Disaster Mitigation  CC2

 

The objective of the this CC is to make available customised IT services to support the climate and disaster mitigation researchers to gain a deeper understanding of the most serious natural disasters that affect Asia (e.g. earthquakes, tsunamis, typhoons) and to mitigate multi-hazards via data-intensive, e-Science techniques and collaborations. The task strongly builds on experts from the Asia-Pacific region who will create virtual research environments with embedded services and simulations that enable the sharing of disaster-related data, tools, applications and knowledge among field- workers, scientists, and e-Infrastructure experts, shortening the time they can respond to natural disasters.

 

The final user perspective 

The users of EGI FedCloud are individual researchers and larger research communities or groups.
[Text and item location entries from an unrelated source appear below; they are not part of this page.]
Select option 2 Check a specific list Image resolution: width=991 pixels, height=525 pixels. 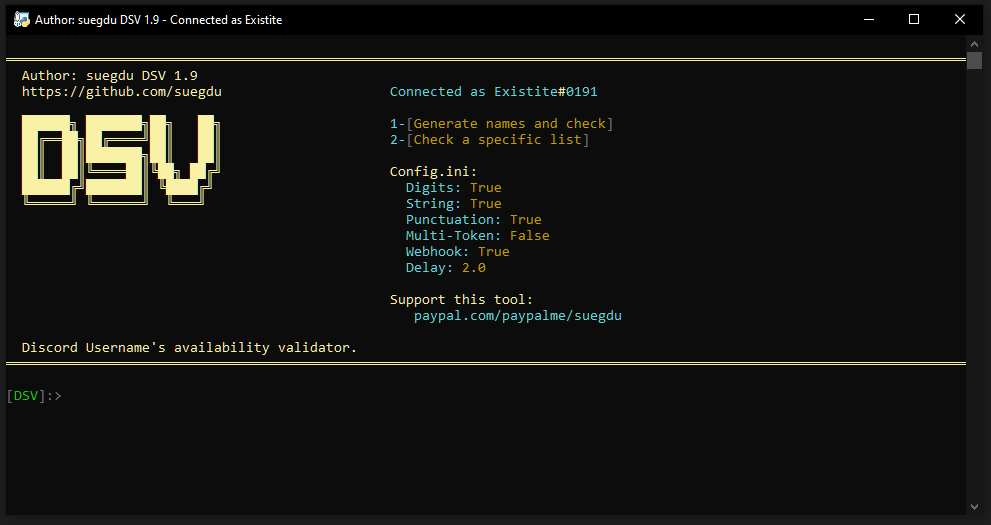(x=489, y=140)
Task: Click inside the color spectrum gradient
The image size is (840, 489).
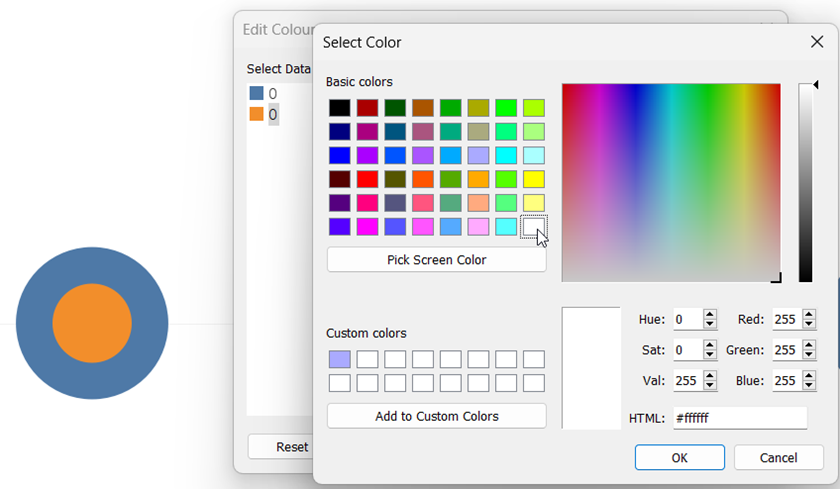Action: [x=670, y=182]
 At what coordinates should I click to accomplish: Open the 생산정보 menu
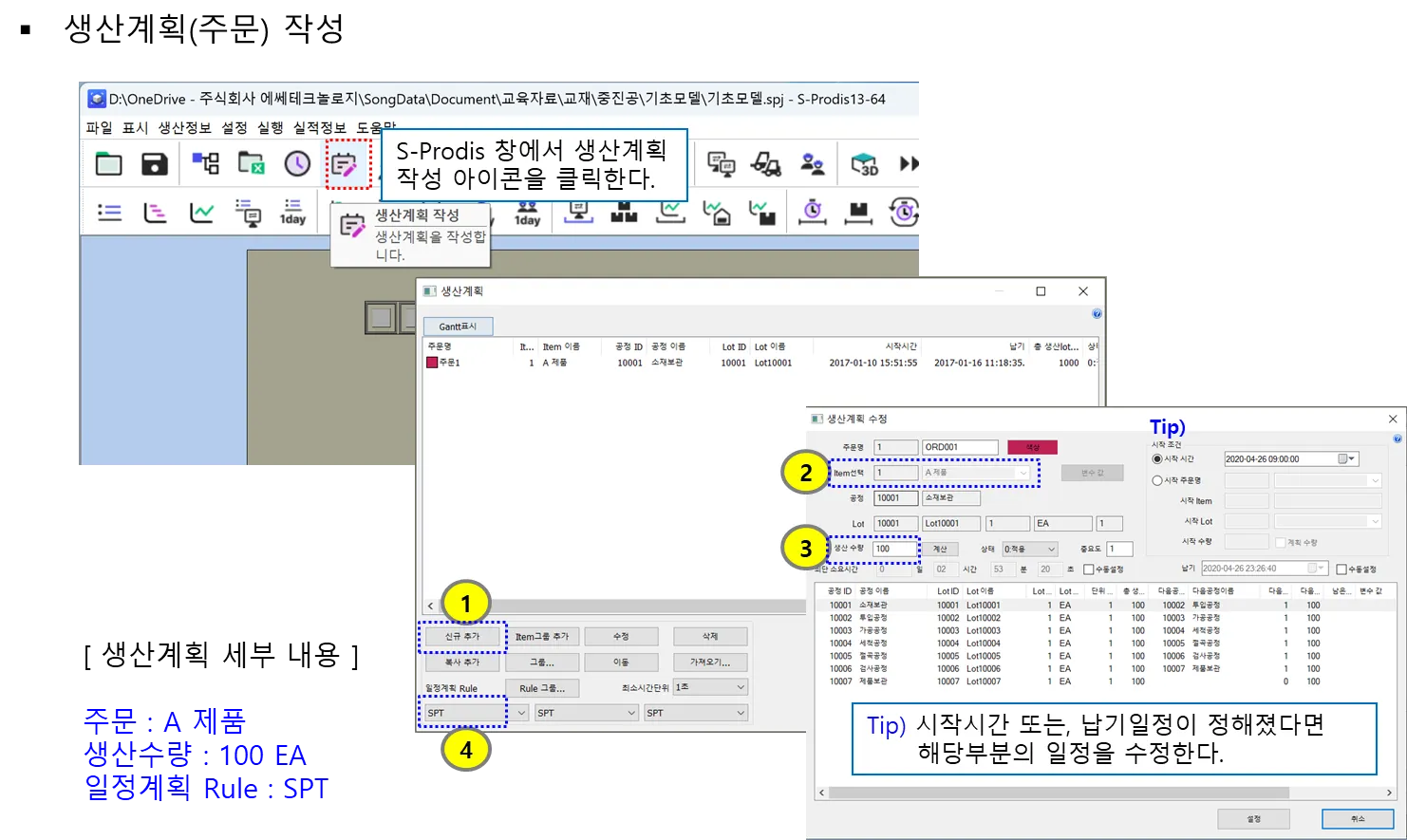[x=184, y=127]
They are offered an Infrastructure as a Service (IaaS) cloud service in which they can freely choose from a wide range of service providers using the same standards. They can use their existing applications or have the confidence that any new applications can be used with any other service provider within the EGI cloud federation.
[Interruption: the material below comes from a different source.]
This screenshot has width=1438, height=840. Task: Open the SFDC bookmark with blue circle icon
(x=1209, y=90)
From final user perspective, they would expect the following results:

For Requirement 1: As a user, I can create VMs sharing common data on multiple sites regardless of their cloud implementation or physical location.

For Requirement 2: As a user I can run a visualization tool on an HBP application running in Docker that access underlying storage via POSIX.

For Requirement 3: As I user I logon to the EGI using my EGI Single Sign On (SSO) credential.  I am able to use any services of the INDIGO-DataCloud platform to which I have access rights seamlessly without needing separate logon credentials or multiple user accounts.

INDIGO innovation

The identified requirements are related to a number of functionalities to be delivered by the INDIGO DataCloud, including:

  • Orchestration support for multiple VMs
  • Brokering functionality
  • Federated access to distributed data via tools to share data between VMs in a safe and efficient way.
  • Interoperable AAI solutions

"We are very interested in these solutions and hope they can be well integrated into EGI FedCloud."